Weed moments

martes, enero 24, 2012

Mi abuela se está muriendo

Quizás mejore. Quizás haya un milagro. Eso no hace que el título sea más pesimista o menos descriptivo. La realidad no son palabras ni esperanzas, la realidad es el hecho de que mi abuela tiene un tumor del porte de una pelota de golf en el cerebro. La realidad es que mi mamá llora varias veces al día al enfrentar el avance del deterioro del estado de su mamá, y algunas veces más por la desidia de los médicos que atienden y administran el hospital público donde ella se está muriendo.

La realidad es que si tuviéramos 20 o 40 millones de pesos la podríamos llevar a un hospital privado y operarla. Pero la realidad también es que hace 10 días mi mamá espera que un neurocirujano se tome el tiempo de ver a su mamá, analizar sus últimos exámenes, y emitir una nueva opinión sobre la posibilidad de una operación. Uno, que no vio los exámenes por los que mi mamá espera, ya dijo que no se podía. Otro, que tampoco los vio, dijo que quizás, pero que podría morir en la operación.

En lo que todos concuerdan es en que si no se hace nada, a mi abuela le va a empezar a doler la cabeza, va a continuar perdiendo sus facultades más esenciales, como controlar su esfínter y reconocer a las personas, pasando del sufrimiento a la inconsciencia una y otra vez. Hasta que muera. Como ha sido durante las últimas tres semanas.

Mi abuela tuvo cinco hijos. Uno murió hace más de 20 años. Quedaron dos hombres y dos mujeres. A los hombres se los ve poco en el hospital. Puede que vayan justo en los momentos que no voy yo. Pero no lo creo. Mi mamá y mi tía van todos los días, a veces juntas, a veces una en cada horario de visitas.

Cuando se encuentran conversan con todo detalle de cada una de las acciones que realiza mi abuela. Que sonrió un poco, que confunde a sus nietos, que se tomó todo el suplemento alimenticio, que le tiritaban mucho las manos, que no le tiritaron tanto las manos la última vez, que estuvo con la mirada perdida todo el tiempo, que estuvo sorprendentemente animada un rato… Sus caras denotan pena casi todo el tiempo. Pena que a veces logra derrotar sus esfuerzos y se transforma en resignación… pero sólo por breves instantes.

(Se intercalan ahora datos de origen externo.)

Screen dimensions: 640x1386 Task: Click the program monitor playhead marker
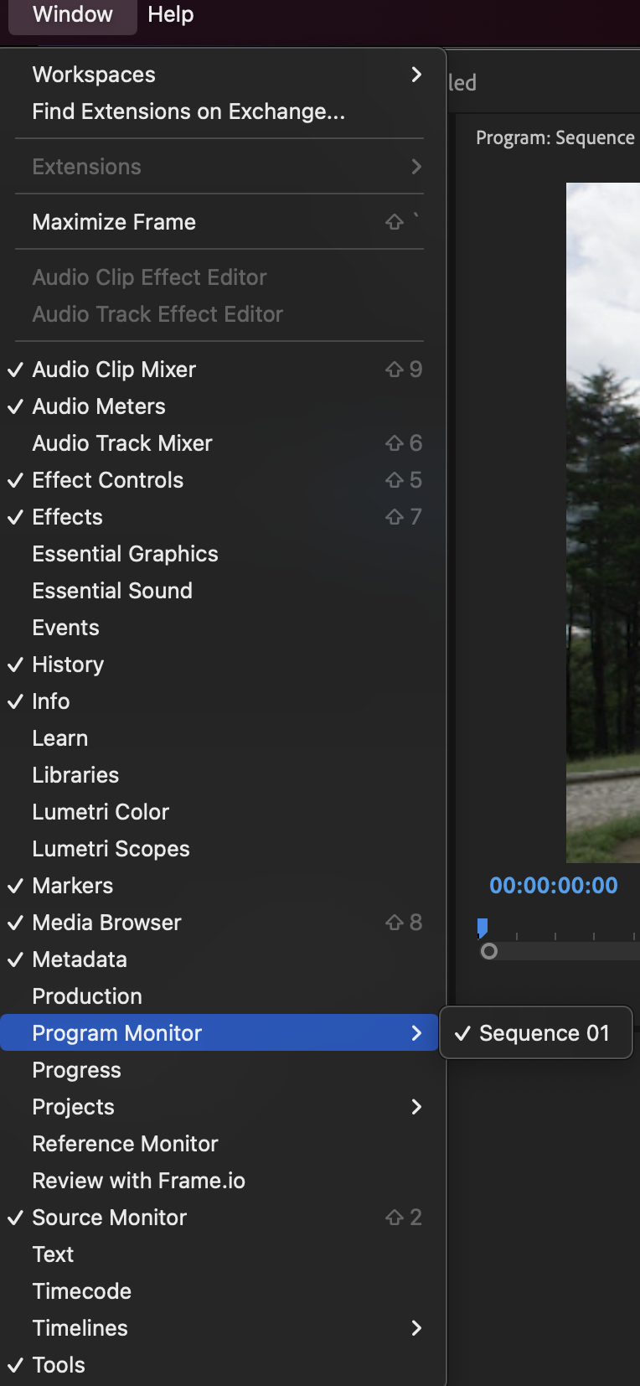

Cuando mi abuela está consciente y pueden entrar a verla porque no la están limpiando –“bañando” no sería la palabra precisa- o cambiándole los pañales, mi mamá y mi tía pasan casi todo el tiempo tomándole una mano, dándoles besos en la frente, ayudándola a tomar jugo o el suplemento alimenticio, y conversándole de cualquier cosa y sonriéndole con tanta rigidez que ya no sé si están tratando de sonreír o están tratando de no hacerlo.

Y yo sólo puedo ir, acompañar a mi mamá y equilibrar mi sentimiento de impotencia por no poder hacer más, con mi autocomplacencia que me dice que cumplo con lo mejor que puedo al ir a visitar… con el resultado final de irme a mi casa cuando termina la hora de visitas con la certeza de que toda mi experiencia y sabiduría no me sirven de nada en esta situación, salvo para mantener la tranquilidad.

Pero pensamientos del tipo “¿Qué será más perverso? ¿Ayudar a mi abuela a morir o ayudarla a prolongar su agonía?” no me permiten abrazar esa tranquilidad. Y la bendición de la autoconciencia muestra su otra cara, y me deja enfrentando todo lo miserable del ser humano que hay dentro de mí.

El Infierno termina de definirse con este dato: antes de quedar postrada en una cama víctima de un tumor cancerígeno, mi abuela llevaba más de 10 años viviendo encerrada en su casa, viendo tele o jugando solitario en el computador o leyendo. Cocinaba para sí misma y para uno de sus hijos hombres, que había vuelto a vivir con ella cuando se separó, y su contribución era pagar por el cable.

Salía al supermercado de vez en cuando y quizás a visitar a alguien una vez al mes, o cada dos meses. O cada tres. Sus momentos alegres se reducían a las visitas de mi mamá o mi tía los fines de semana. No tenía proyectos ni ambiciones, no conocía personas nuevas ni tenía experiencias nuevas. Tampoco repetía las viejas. Salvo leer y ver televisión.

Sin poesía. Sin pasión. Una existencia absolutamente funcional. La fase terminal de la locura a la que induce una vida promedio en nuestra época.